Tight junction CLDN₂ gene is a direct target of the Vitamin D receptor

The breakdown of the intestinal barrier is a common manifestation of many diseases. Recent evidence suggests that vitamin D and its receptor VDR may regulate intestinal barrier function. Claudin-2 is a tight junction protein that mediates paracellular water transport in intestinal epithelia, rendering them "leaky". Using whole body VDR ^-/- mice, intestinal epithelial VDR conditional knockout (VDR ^δIEC) mice, and cultured human intestinal epithelial cells, we demonstrate here that the CLDN₂ gene is a direct target of the transcription factor VDR. The Caudal-Related Homeobox (Cdx) protein family is a group of the transcription factor proteins which bind to DNA to regulate the expression of genes. Our data showed that VDR-enhances Claudin-2 promoter activity in a Cdx1 binding site-dependent manner.
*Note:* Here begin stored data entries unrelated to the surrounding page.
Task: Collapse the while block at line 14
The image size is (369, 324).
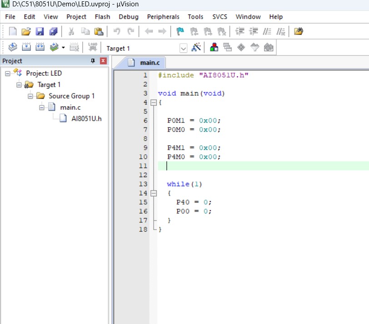Action: pos(154,193)
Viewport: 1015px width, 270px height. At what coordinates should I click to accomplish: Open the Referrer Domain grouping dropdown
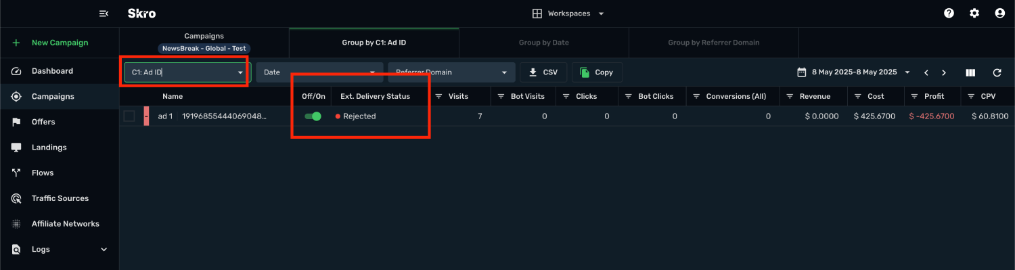(x=451, y=72)
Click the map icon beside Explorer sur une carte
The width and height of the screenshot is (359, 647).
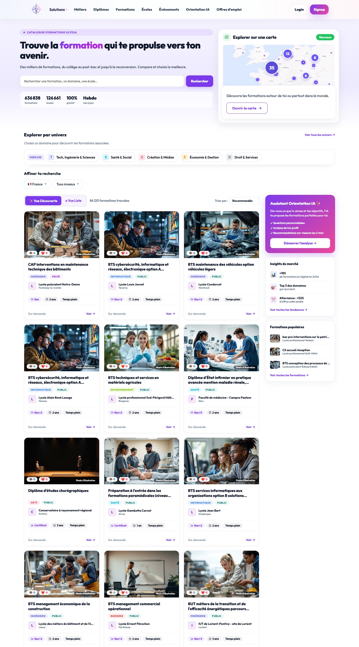point(226,37)
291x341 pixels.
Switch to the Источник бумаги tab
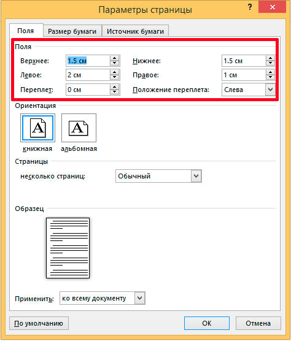point(135,31)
We further identify a functional vitamin D response element (VDRE) 5′,-AGATAACAAAGGTCA-3′, in the Cdx1 site of the Claudin-2 promoter. It is a VDRE required for the regulation of Claudin-2 by vitamin D. Absence of VDR decreased Claudin-2 expression by abolishing VDR/promoter binding. In vivo, VDR deletion in intestinal epithelial cells led to significant decreased Claudin-2 in VDR ^-/- and VDR ^δIEC mice. The current study reveals an important and novel mechanism for VDR by regulation of epithelial barriers.